■ YOUR OBJECTIVE:
This exercise asks for a copy of each line in the records below with the word "Switch" in it.

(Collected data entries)
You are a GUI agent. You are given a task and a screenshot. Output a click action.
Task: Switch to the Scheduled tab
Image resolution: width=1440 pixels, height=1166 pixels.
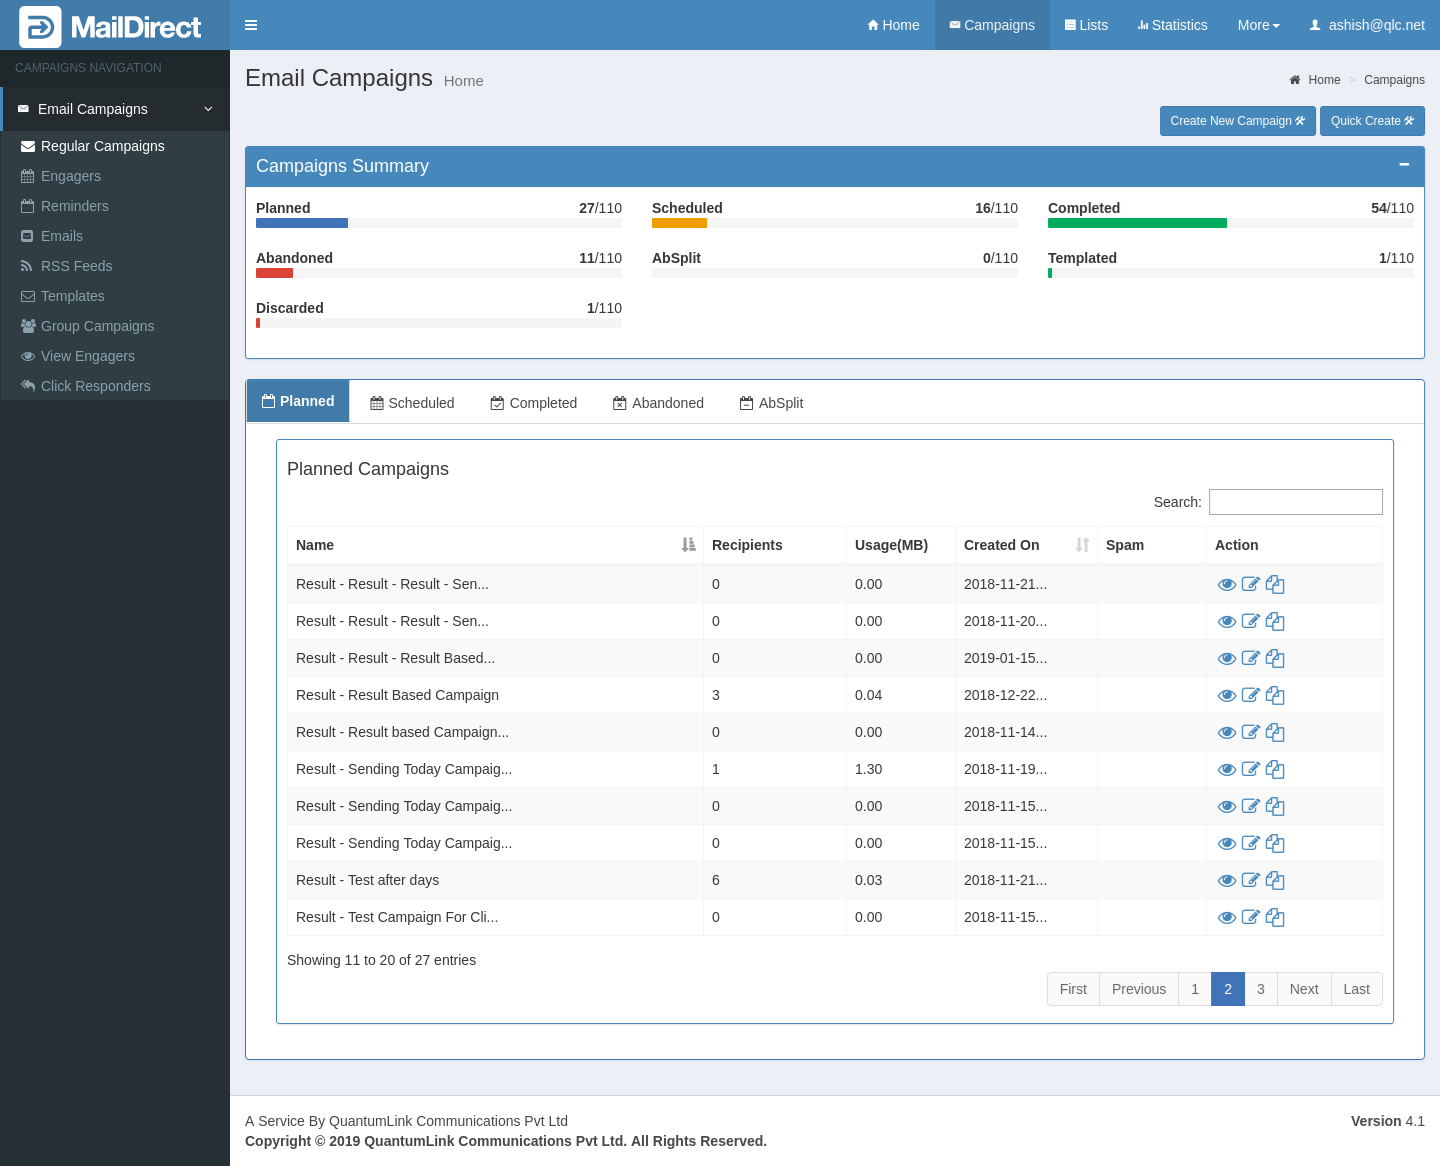[x=412, y=403]
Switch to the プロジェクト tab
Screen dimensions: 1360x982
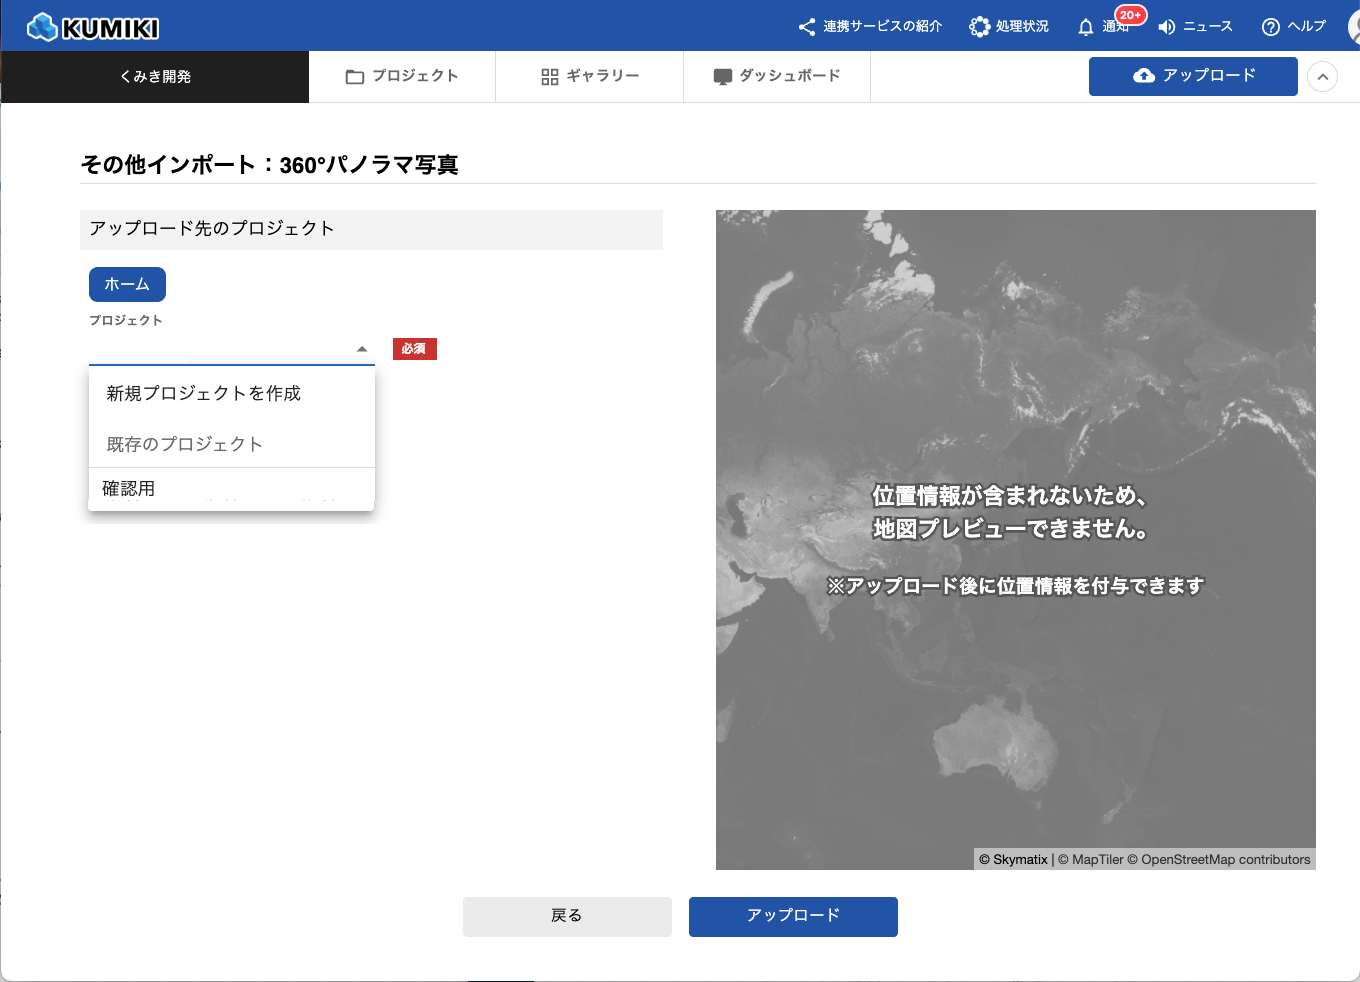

■ FINAL ANSWER:
Task: Switch to the Scheduled tab
Switch to the プロジェクト tab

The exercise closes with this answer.